* **ASSIGNMENT**
Quote the entries below from the line with "This screenshot has width=1568, height=648." through the line with "Given: Sort by % Owner-Occupied Units column", both ends included, and only those lines.

─── DATASET CONTENT ───

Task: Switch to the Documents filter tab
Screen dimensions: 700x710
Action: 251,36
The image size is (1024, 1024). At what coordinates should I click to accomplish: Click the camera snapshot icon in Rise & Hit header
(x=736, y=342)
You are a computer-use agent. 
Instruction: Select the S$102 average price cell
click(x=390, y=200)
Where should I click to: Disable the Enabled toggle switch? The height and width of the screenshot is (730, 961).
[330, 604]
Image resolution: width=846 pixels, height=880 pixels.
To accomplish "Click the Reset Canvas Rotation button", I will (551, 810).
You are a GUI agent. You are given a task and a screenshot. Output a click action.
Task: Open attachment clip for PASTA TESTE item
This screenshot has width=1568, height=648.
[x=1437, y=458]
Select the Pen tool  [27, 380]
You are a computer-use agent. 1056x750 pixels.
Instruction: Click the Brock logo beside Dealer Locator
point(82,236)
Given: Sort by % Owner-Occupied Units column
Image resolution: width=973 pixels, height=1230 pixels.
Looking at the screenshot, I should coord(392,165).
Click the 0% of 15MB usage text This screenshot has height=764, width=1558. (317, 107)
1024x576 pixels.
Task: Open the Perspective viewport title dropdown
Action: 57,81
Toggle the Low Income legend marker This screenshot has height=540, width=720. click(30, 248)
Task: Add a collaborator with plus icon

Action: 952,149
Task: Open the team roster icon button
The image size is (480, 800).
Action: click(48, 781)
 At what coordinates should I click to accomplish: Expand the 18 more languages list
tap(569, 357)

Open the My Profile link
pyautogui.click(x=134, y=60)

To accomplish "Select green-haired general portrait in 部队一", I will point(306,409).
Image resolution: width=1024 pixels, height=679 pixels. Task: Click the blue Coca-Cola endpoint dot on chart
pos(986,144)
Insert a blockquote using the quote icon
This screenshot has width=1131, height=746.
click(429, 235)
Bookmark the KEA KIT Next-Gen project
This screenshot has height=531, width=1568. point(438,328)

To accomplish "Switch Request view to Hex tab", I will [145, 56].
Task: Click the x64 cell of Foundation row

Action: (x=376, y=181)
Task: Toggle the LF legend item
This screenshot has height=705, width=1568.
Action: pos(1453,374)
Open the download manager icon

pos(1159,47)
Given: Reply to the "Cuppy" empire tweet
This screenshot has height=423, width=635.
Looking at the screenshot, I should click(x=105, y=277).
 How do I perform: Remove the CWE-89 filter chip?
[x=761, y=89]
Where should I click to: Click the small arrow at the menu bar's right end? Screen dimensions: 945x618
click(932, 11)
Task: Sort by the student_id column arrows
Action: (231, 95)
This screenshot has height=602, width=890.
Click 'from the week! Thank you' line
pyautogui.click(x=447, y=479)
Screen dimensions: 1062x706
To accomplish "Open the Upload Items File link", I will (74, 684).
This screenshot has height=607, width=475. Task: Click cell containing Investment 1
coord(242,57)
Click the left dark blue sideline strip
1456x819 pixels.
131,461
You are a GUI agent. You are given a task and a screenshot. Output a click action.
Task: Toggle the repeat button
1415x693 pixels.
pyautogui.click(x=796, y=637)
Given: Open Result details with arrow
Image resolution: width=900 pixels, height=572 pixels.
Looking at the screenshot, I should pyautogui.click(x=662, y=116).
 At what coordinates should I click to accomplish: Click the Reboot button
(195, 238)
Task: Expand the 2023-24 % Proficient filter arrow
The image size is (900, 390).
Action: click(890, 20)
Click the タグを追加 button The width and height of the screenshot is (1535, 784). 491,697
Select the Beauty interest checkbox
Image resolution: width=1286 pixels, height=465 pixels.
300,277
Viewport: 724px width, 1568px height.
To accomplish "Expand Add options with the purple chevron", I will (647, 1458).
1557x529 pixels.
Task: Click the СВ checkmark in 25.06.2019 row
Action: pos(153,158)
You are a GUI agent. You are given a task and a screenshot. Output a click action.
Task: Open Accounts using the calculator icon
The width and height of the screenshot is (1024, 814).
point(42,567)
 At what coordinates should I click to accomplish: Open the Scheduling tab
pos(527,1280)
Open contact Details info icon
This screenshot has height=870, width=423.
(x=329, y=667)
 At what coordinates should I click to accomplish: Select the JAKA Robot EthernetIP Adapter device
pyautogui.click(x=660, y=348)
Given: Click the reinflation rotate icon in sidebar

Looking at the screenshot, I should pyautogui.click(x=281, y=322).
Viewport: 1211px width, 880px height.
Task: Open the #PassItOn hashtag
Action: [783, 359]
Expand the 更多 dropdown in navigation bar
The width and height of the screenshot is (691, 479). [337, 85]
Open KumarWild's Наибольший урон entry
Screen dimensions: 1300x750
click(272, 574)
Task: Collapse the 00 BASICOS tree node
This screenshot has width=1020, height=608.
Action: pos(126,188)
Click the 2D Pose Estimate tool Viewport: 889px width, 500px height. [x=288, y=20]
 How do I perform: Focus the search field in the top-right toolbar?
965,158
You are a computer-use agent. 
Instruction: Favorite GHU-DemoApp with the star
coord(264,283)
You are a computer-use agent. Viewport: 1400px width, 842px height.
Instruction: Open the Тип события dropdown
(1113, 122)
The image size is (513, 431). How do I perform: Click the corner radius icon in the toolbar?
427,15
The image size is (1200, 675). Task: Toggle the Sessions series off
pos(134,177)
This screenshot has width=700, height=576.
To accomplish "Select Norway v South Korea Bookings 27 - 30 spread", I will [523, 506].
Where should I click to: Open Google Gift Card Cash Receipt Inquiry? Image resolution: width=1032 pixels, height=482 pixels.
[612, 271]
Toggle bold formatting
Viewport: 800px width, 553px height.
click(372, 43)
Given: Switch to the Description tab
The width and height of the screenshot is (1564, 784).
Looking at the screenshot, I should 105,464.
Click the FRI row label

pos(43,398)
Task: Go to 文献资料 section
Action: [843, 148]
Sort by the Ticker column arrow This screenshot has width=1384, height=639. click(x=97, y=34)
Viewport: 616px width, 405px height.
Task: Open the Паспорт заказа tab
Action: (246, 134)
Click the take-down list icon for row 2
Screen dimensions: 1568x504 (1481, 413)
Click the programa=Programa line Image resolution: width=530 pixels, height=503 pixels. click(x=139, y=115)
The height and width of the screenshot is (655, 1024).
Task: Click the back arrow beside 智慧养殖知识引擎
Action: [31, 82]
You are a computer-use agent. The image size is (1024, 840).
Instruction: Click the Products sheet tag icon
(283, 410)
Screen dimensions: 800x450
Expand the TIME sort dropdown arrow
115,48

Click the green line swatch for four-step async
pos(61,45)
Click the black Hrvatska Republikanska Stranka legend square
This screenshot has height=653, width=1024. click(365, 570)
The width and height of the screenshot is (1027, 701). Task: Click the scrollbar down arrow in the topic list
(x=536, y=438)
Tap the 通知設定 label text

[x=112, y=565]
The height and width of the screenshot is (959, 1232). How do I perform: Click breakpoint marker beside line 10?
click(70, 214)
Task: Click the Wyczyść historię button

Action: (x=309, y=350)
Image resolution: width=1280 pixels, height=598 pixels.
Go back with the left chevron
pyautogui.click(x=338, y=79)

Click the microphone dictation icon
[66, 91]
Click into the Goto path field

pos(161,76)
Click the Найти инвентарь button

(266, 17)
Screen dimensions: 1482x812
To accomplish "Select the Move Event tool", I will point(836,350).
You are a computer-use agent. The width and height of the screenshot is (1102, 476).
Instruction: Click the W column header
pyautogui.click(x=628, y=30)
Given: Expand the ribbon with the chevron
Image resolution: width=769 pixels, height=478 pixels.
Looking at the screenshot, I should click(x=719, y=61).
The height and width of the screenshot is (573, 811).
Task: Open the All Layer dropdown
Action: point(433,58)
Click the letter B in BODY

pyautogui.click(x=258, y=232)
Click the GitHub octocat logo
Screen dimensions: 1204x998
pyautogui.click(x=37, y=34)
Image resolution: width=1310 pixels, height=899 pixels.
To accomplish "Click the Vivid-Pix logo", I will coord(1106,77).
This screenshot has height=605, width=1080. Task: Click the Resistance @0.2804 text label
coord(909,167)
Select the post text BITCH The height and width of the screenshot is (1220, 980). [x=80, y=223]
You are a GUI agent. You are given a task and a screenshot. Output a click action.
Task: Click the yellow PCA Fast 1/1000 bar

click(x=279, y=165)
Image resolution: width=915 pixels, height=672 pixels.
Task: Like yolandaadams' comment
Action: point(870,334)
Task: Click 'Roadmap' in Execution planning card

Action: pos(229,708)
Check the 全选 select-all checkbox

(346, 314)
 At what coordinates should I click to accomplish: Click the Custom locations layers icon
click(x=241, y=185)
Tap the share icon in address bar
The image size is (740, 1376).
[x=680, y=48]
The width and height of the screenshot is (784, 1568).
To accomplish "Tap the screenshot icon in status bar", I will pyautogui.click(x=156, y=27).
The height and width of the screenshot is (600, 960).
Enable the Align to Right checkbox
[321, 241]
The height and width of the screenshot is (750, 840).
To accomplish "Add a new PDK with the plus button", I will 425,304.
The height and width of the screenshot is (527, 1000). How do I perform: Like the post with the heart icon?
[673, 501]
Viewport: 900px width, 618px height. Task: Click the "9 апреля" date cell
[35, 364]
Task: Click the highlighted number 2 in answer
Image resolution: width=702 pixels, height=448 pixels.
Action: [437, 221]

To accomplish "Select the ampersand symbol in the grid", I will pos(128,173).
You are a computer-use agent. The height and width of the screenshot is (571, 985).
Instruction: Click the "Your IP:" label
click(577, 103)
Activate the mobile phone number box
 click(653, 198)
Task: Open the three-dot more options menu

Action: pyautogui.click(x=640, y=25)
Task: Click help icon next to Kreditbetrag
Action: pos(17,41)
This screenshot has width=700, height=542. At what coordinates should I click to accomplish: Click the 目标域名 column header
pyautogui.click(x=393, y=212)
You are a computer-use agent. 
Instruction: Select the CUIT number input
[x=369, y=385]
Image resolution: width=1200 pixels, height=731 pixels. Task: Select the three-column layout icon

───

* **RESPONSE BELOW**
This screenshot has width=1568, height=648.
[x=1437, y=458]
Select the Pen tool  [27, 380]
You are a computer-use agent. 1056x750 pixels.
Instruction: Click the Brock logo beside Dealer Locator
point(82,236)
Given: Sort by % Owner-Occupied Units column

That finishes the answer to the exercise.